Lewis was responding to a description of the incident but didn’t have direct knowledge of it. He said the attacks“could be a shot over the bow by Iran” or possibly the work of another country mimicking Iran in hopes of derailing the accord with a provocative act.
So far, investigators have found no evidence to suggest a country other than Iran was involved in the attacks, the people briefed on the probe say. However, it’s also possible that attacks of these kind can be mimicked to make them look like they come from a particular country.
“Some of these are signaling operations, testing the threshold. Is the response going to be just a speech or is it going to be something more?” asked Melissa Hathaway, a senior adviser at Harvard University’s Belfer Center and former cyber official in both the Obama and Bush administrations. Like Lewis, she spoke generally and without direct knowledge of the Saudi incident.
“The next president and his team will have to grapple with these questions probably in the first month, maybe even the first 72 hours,” she said.
The attacks were conducted with the same malware, known as Shamoon, that devastated Saudi Aramco in 2012. Although hackers usually add enhancements to malware to advance its capabilities and make it harder to detect, they used exactly the same file as in the Aramco incident, the people familiar with the investigation said.
Shamoon overwrites files and renders the infected computers inoperable by destroying the master boot record. It spreads quickly throughout a network, causing destruction like the digital version of a wildfire.

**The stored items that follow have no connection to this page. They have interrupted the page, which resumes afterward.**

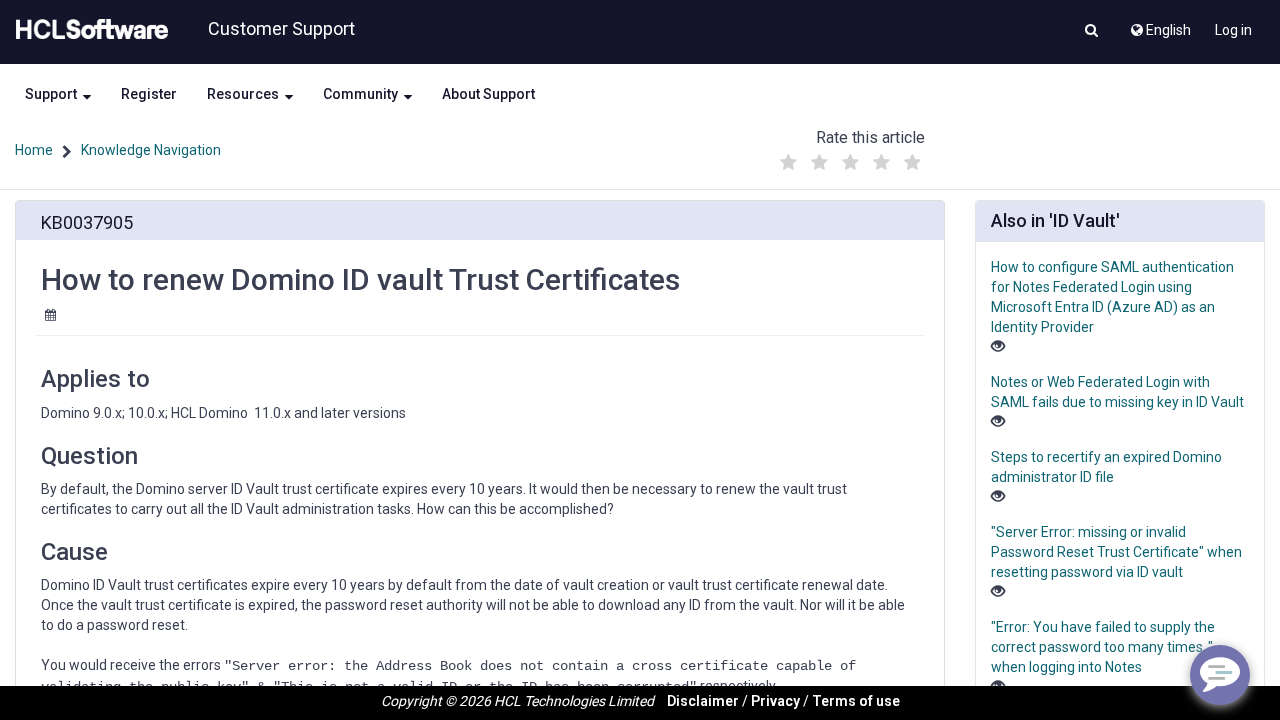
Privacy (775, 701)
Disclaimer (703, 701)
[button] (1091, 32)
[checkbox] (789, 163)
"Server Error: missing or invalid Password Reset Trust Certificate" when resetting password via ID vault (1116, 552)
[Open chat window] (1220, 675)
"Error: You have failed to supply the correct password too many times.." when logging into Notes (1103, 647)
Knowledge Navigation (151, 150)
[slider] (851, 157)
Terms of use (856, 701)
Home (34, 150)
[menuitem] (1159, 25)
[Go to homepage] (88, 30)
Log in (1233, 30)
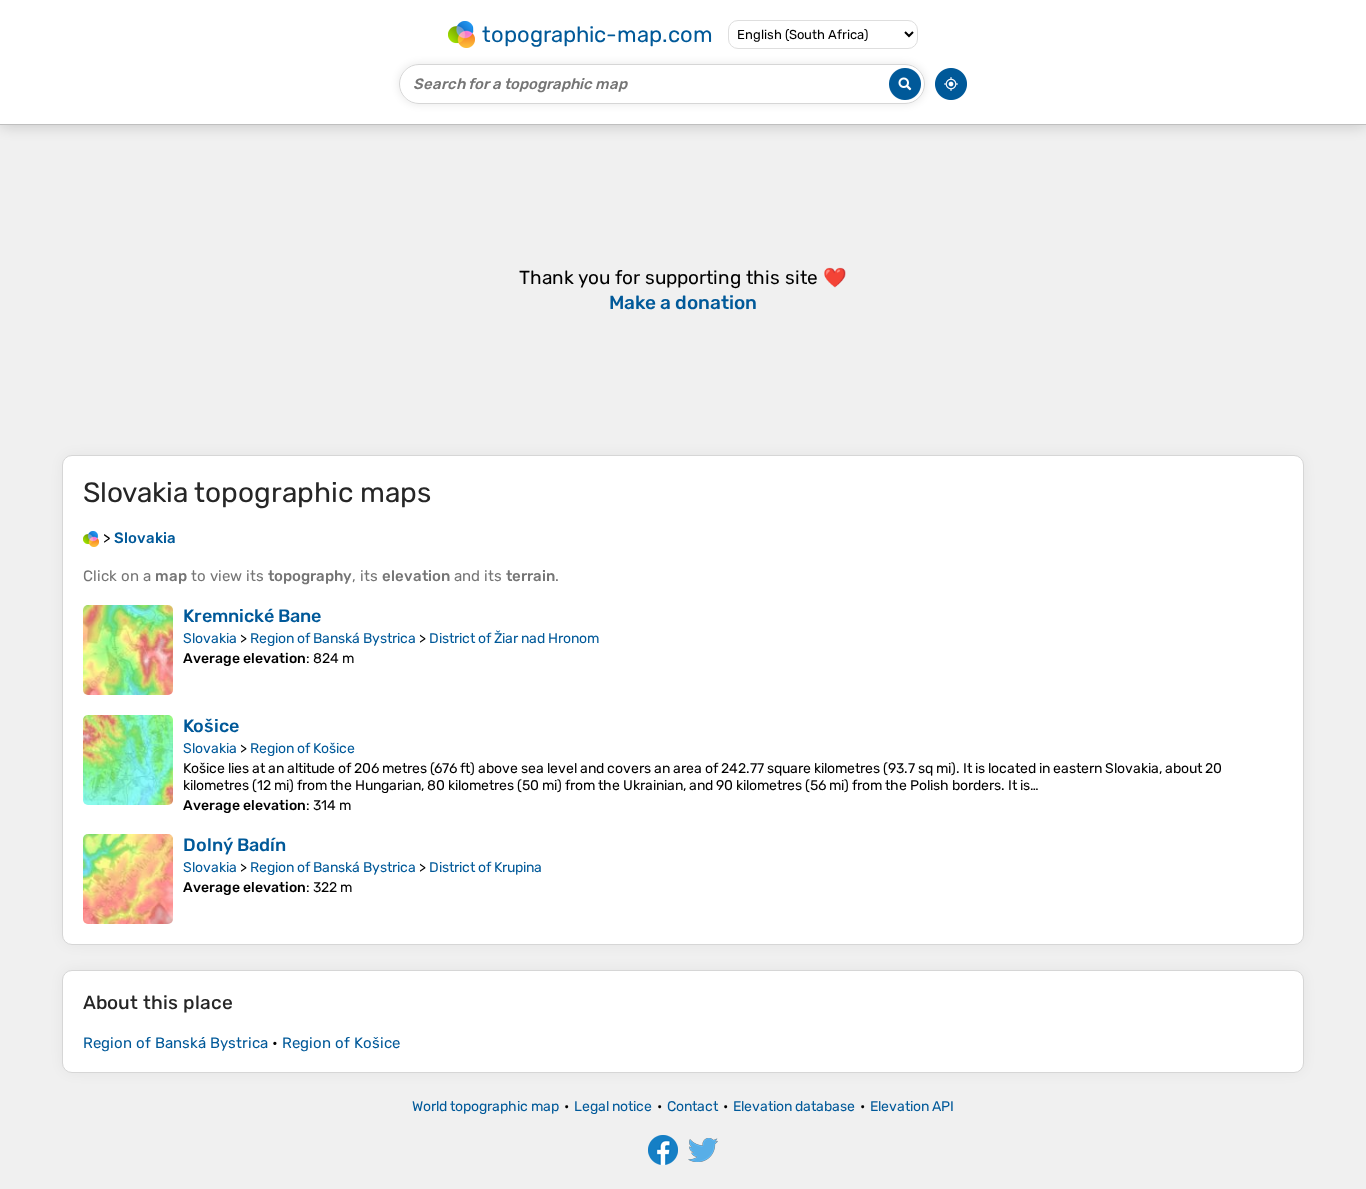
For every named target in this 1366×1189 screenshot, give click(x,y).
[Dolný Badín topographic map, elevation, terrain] (128, 879)
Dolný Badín (234, 845)
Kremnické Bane (252, 616)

In a similar move in 2014, Iranian hackers managed to destroy most of the computer network of Sheldon Adelson’s Sands Corp., after the casino magnate angered Iranian leaders by publicly suggesting the use of nuclear weapons against the country. The U.S. publicly cited Iran as the culprit.
Concerned there might be additional targets, investigators working the latest case began alerting governments and companies last week. They quietly distributed digital indicators that can be used to determine if the Iranian malware is hiding in other networks. The first samples of the malware used in the latest attack were uploaded on Nov. 16, likely indicating the date of the first attack, according to records from VirusTotal, a malware library.
Though he in not involved in the investigation, Tony Lawrence, chief executive officer of VOR Technology, a Hanover, Maryland-based cyber-security firm, said the attacks, as described, sounded like a display of power by Iran.“They’re saying, ‘We’re not here to be messed with, and if you do, we’ll retaliate.’